» Screenshot grounding data
▶

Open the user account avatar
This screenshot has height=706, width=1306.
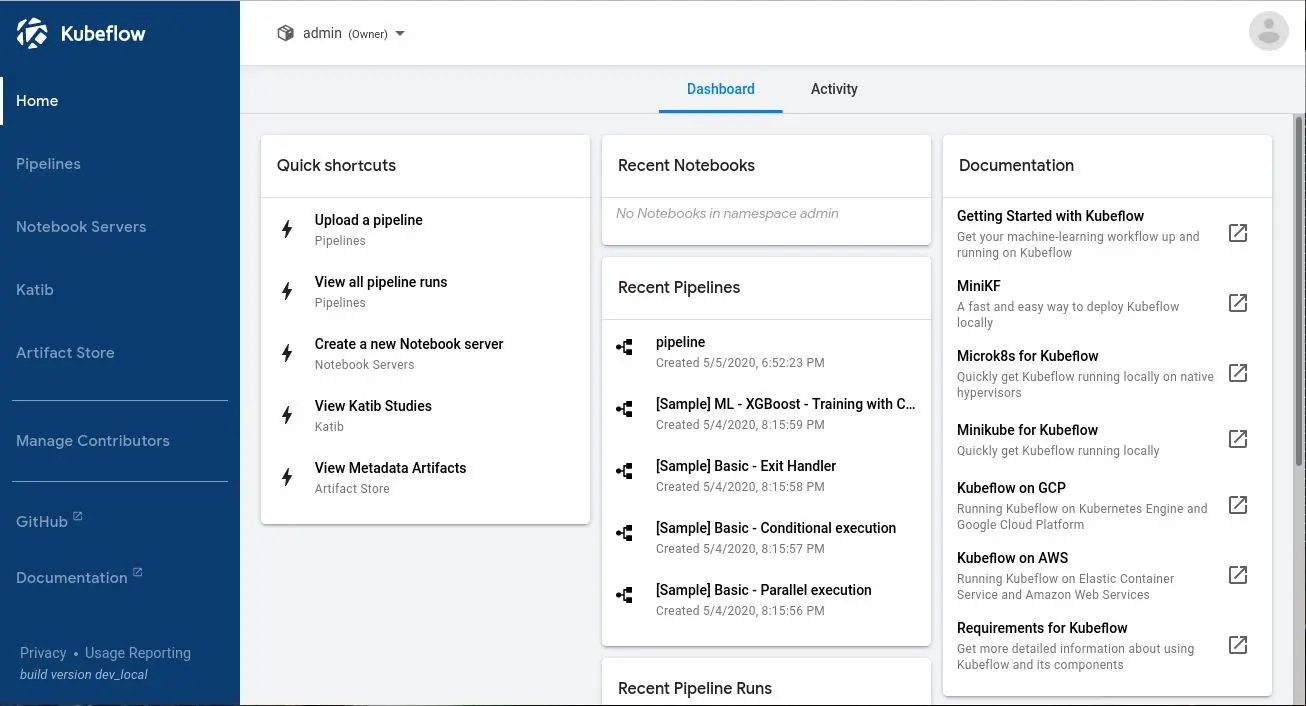tap(1268, 32)
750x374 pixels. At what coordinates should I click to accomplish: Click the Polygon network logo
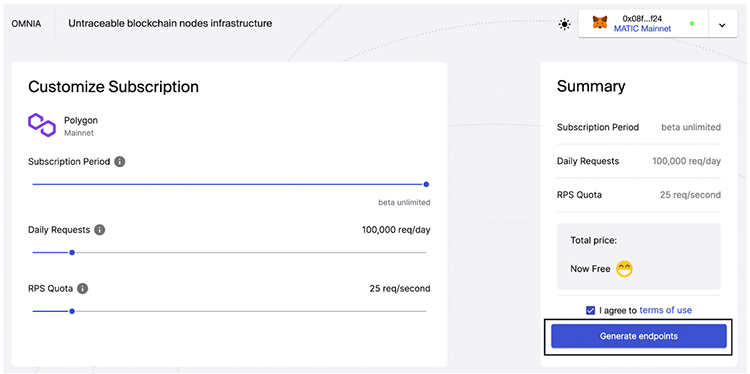(42, 125)
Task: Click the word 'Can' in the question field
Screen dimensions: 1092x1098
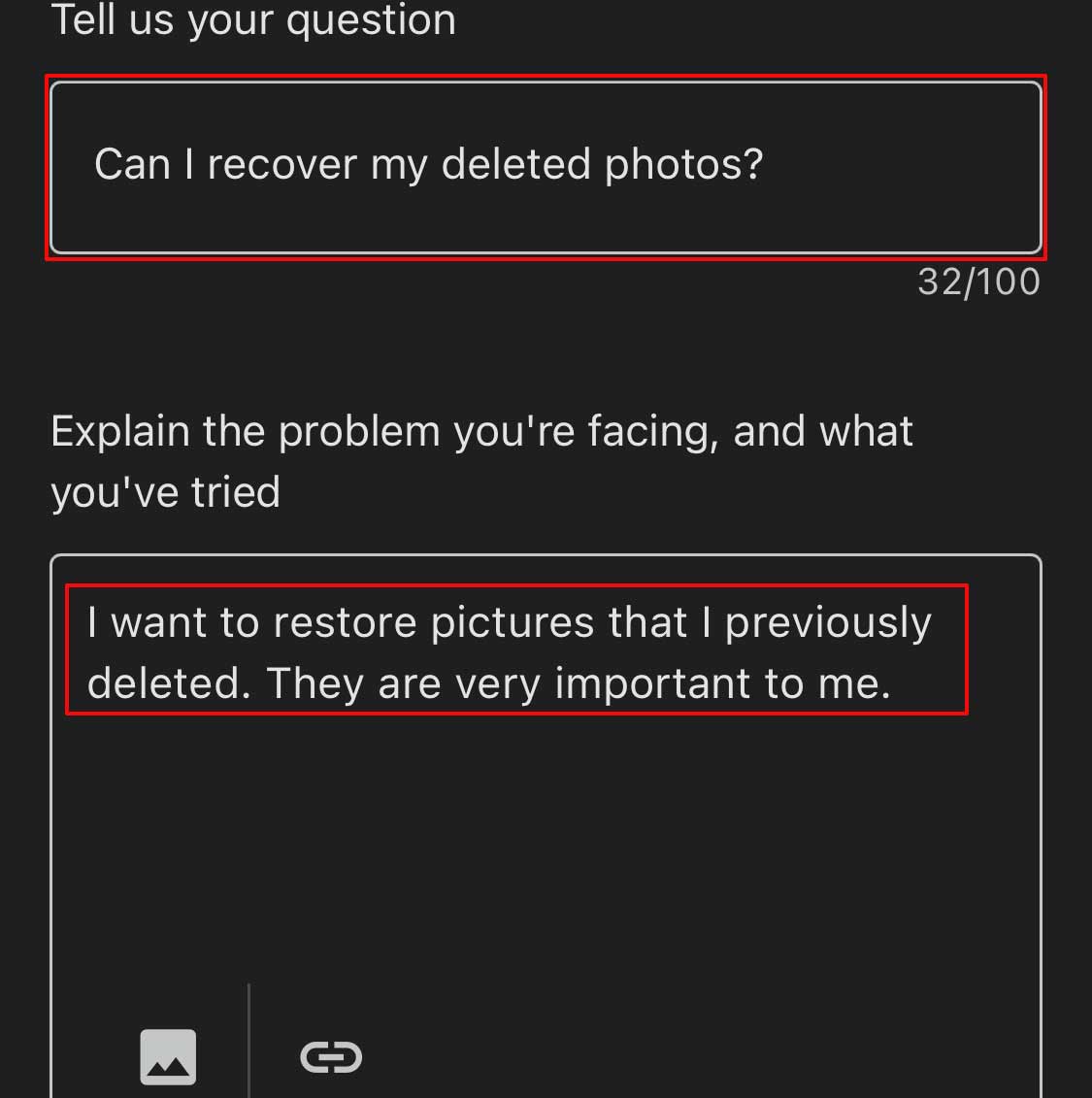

◀

» EXERCISE PROMPT
Retype the records exactly, but skip the pictures.

» YOUR SOLUTION
Open the user account avatar
This screenshot has height=706, width=1306.
tap(1268, 32)
750x374 pixels. At what coordinates should I click to accomplish: Click the Polygon network logo
(42, 125)
Task: Click the word 'Can' in the question field
Screen dimensions: 1092x1098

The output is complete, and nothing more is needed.